Moving area, having another child and getting a dog are massive life changes you both have to want and agree on. You can’t railroad him into them. If he’s made up his mind I don’t see why he should keep discussing them.

He has 5 kids, you have 1, but you knew he had 4 when you married him (I’m assuming he also pays maintenance for them) so I can understand he doesn’t want any more.

PinkSatinMoon · 25/05/2021 17:43

@DrSbaitso

You married him and had his child and you have no idea what drew him to you? None at all?

very valid point 🤔

ThreeLocusts · 25/05/2021 18:00

Weird - I had the exact same disagreement about Alex vs Alexander with my dh, gave in too. But it's only the second name. I hear you about the 'what do you mean, you always get your way', too.

I agree with pps that this is a compatibility issue, and I completely see your point about feeling shortchanged re. 1 kid vs. 5. I think all of this will rankle, and you need talk to him about it. Otherwise you may wait around secretly hoping he will change his mind until it all blows up into a big emotional mess. I found the desire for another child pretty irrepressible. Sure he is within his rights to have these preferences, but you are entitled to yours too.Tricky....

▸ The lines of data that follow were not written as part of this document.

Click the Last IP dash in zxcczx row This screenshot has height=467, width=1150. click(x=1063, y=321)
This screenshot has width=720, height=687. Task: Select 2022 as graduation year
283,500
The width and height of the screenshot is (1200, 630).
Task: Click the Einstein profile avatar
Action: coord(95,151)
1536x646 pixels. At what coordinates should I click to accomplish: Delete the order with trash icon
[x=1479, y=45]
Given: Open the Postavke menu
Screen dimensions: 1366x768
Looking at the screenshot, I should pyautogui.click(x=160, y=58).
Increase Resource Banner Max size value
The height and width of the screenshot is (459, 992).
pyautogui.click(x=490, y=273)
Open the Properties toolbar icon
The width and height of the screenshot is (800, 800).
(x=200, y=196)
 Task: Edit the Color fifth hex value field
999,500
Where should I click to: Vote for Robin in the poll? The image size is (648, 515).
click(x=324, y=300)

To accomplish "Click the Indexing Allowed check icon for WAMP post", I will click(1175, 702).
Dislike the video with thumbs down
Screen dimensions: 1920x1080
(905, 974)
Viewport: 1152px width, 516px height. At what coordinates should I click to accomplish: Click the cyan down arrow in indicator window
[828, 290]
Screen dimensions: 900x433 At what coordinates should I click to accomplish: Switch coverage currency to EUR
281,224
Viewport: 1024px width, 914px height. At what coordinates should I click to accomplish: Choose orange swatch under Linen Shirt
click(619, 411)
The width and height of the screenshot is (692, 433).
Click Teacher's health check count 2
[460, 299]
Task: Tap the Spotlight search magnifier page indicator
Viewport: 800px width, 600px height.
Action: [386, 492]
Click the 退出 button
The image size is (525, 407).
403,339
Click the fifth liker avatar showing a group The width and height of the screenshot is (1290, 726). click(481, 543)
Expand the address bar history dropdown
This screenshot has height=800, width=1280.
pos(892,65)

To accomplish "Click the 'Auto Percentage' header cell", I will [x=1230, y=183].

kravestix · 25/05/2021 18:04

@DrSbaitso

You married him and had his child and you have no idea what drew him to you? None at all?
Sorry, we aren't actually married yet. And no, I'm not sure what drew him to me.
OP posts:
RattlesnakesUnfold · 25/05/2021 18:12

I grew up with a narcissistic parent. I have mental health problems. And now seemingly struggle day to day

In the kindest possible way, are the meds and the CBT working? Maybe you need different meds and a change of therapy? If you feel like your life’s a chaotic mess you want to run away from (and you’re not alone feeling this, I’ve been there) I don’t think a baby or a dog will solve that. Not will moving away as difficulties tend to follow you. If your DH is firmly rooted in the place he grew up and his other 4 kids are there, I doubt he’ll want to move at least until they’re at uni or move away themselves (if they move away).

DailyMaui · 25/05/2021 21:18

"Everywhere I suggested going, DH said no. He didn't want to go further than Europe. I did. He didn't want anywhere too hot. We ended up in the South of France. That's as far and as hot as he wanted."

He has very narrow horizons and you sound like you don't. To be honest this would have been a massive indicator to me that this man wasn't compatible. I really feel for you. You want to spread your wings and he really doesn't.

Also - he's really not your rock. His flippant reply to you earlier shows him as an arsehole. Was he still with his wife when you got together, you barely an adult and him with his 4 kids?